### SUPPLIED DATA

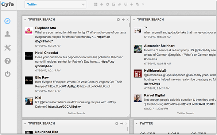Click the first widget's vertical scrollbar

click(x=129, y=25)

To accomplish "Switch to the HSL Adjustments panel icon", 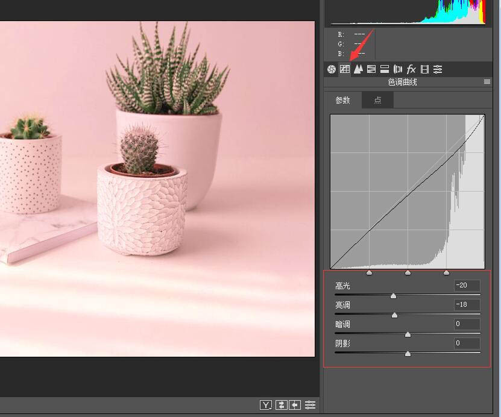I will point(371,69).
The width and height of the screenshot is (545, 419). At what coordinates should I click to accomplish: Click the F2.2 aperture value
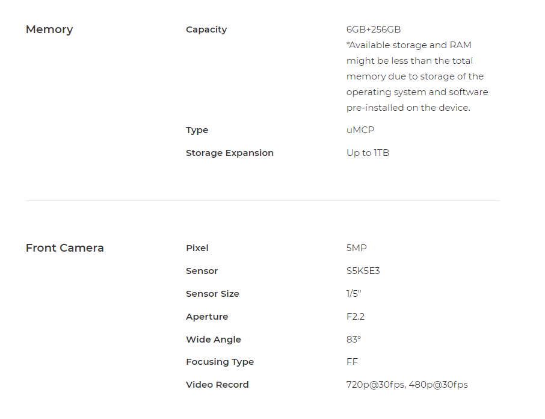pyautogui.click(x=356, y=317)
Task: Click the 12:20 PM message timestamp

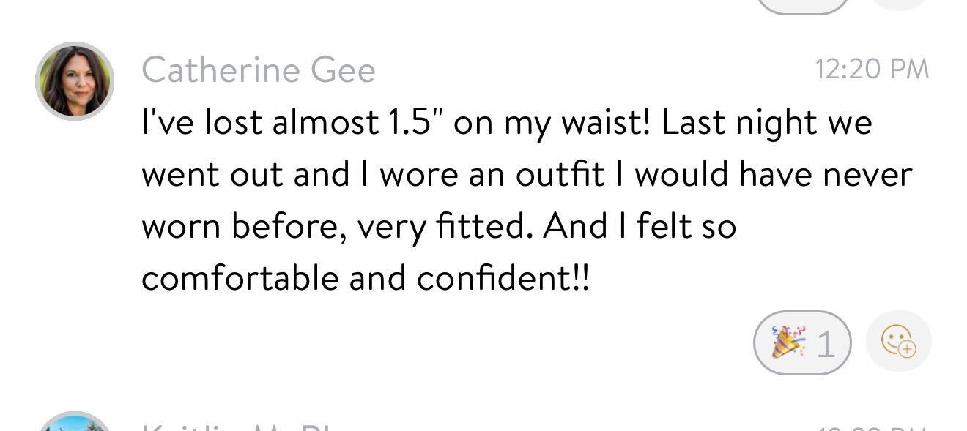Action: [871, 70]
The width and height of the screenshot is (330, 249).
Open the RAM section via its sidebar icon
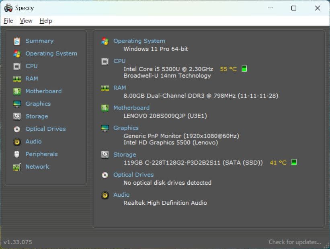coord(16,78)

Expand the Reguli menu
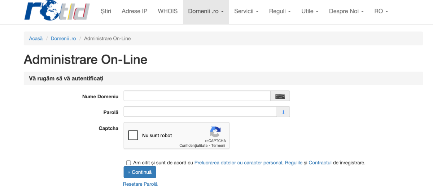point(280,11)
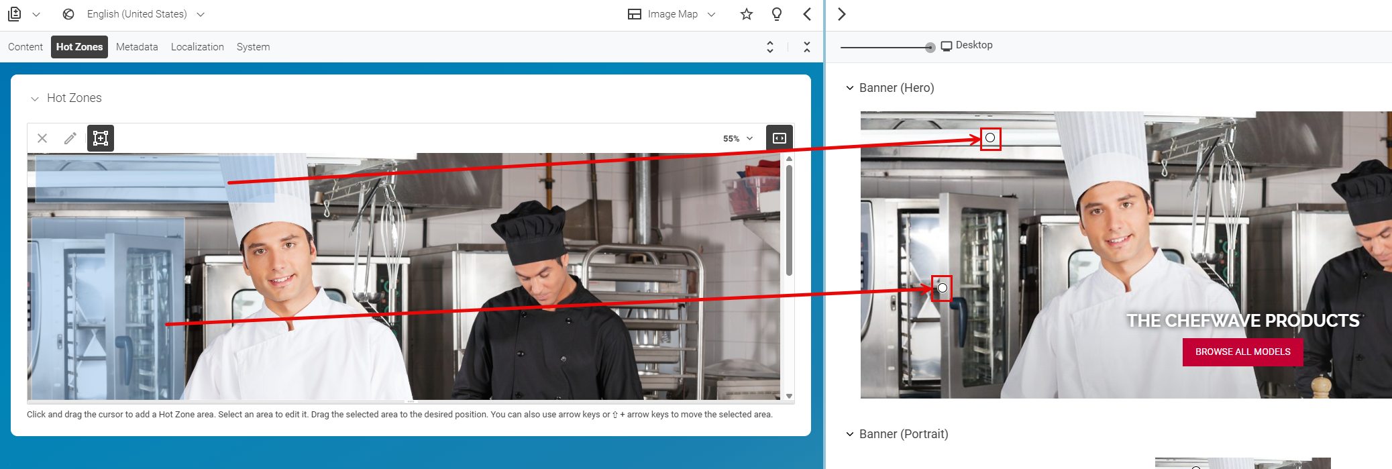Switch to the Localization tab

[197, 47]
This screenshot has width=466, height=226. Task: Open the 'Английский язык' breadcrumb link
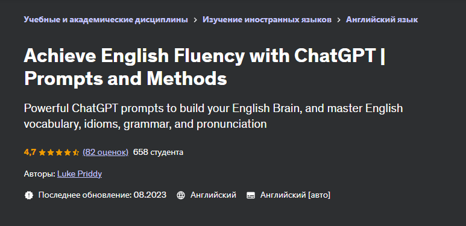(382, 20)
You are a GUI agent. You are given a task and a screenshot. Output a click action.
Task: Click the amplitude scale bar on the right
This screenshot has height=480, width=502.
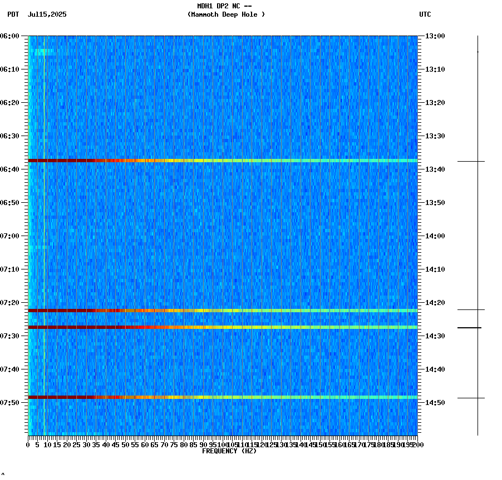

######

- _WORK ORDER_:
Copy the lines of the records, beginning where the line containing "You are a GUI" appears and continuing through the final line, exactly and with no pictures.

- _TASK RESPONSE_:
You are a GUI agent. You are given a task and a screenshot. Output a click action.
Task: Click the amplitude scale bar on the right
This screenshot has height=480, width=502.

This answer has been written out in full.